The California Department of Public Health is focusing on education, not enforcement.
“CDPH is aware that there has been some confusion on the legal use of CBD and CBD oil since the legalization of medicinal and adult-use cannabis,” the agency said in a statement. “We will continue to work with all of our partners, including industry and local public health departments, in order to educate them on CBD and CBD oil and to assist manufacturers as needed to assure compli- ance.”

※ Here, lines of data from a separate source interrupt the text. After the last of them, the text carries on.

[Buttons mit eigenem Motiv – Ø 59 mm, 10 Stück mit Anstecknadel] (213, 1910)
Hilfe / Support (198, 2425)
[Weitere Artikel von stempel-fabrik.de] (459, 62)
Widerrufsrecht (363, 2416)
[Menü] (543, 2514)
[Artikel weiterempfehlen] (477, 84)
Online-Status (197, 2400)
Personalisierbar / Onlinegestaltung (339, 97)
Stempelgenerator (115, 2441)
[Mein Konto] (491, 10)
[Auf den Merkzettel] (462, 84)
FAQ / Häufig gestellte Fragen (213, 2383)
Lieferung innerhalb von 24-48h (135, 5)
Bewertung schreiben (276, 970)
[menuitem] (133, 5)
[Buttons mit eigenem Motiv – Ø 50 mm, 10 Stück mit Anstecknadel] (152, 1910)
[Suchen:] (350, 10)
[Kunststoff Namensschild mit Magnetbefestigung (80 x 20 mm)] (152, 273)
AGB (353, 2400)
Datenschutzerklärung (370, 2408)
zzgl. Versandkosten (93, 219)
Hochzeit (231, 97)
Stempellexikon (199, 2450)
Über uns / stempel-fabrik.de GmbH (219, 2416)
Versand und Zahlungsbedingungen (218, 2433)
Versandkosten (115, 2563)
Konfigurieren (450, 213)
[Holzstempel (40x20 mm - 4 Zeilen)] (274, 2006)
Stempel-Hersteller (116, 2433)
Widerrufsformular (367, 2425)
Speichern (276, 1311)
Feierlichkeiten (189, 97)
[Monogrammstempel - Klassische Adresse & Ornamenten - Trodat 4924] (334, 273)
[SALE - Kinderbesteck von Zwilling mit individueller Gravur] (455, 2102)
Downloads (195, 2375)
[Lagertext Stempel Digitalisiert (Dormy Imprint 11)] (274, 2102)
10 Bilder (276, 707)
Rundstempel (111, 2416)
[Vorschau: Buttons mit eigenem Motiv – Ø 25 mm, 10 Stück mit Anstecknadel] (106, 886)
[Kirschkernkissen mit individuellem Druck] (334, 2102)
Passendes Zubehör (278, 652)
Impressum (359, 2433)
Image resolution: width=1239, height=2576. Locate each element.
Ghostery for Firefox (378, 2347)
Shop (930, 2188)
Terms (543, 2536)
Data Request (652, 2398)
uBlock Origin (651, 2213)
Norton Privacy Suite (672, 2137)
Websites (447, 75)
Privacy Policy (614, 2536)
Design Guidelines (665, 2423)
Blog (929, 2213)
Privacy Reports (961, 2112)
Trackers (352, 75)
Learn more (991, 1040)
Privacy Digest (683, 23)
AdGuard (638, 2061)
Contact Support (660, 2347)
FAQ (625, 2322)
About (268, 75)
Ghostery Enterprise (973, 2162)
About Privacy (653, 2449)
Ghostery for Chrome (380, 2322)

Further muddying CBD’s legal status: Pending congressional action on a provision in the federal farm bill to legalize industrial hemp and California’s December deadline to create regulations that will allow farmers to grow hemp under a limited federal program.
“What’s compelling about CBD is that its therapeutic potential highlights the contradictions in federal policy,” said Martin Lee, a Bay Area CBD activist who helped reintroduce CBD-rich strains among Northern California cannabis growers. “It’s a controlled substance, but it’s available everywhere. It’s federally illegal, but it’s in gas stations in Bakersfield.”
San Francisco’s Can-Can Juice Cleanse shop in Pacific Heights is waiting out the confusion. After California banned unregulated CBD as a food additive in July, proprietor Teresa Piro halted plans to infuse fresh-pressed raw fruit and vegetable juices with CBD, including a full-spectrum lab-tested hemp extract containing terpenes and flavonoids and non-intoxicating flavor and aroma compounds.
“I truly believe CBD and the hemp plant have been missing from our diet,” Piro said. “But we’re in a holding pattern.”
Steap Tea’s DeFrancesco is eager to move forward.
“The second I’m legally allowed to sell CBD, I’ll do it again 100 percent,” he said. “CBD’s the future. It’s crazy they went backward with CBD when THC and marijuana went forward.”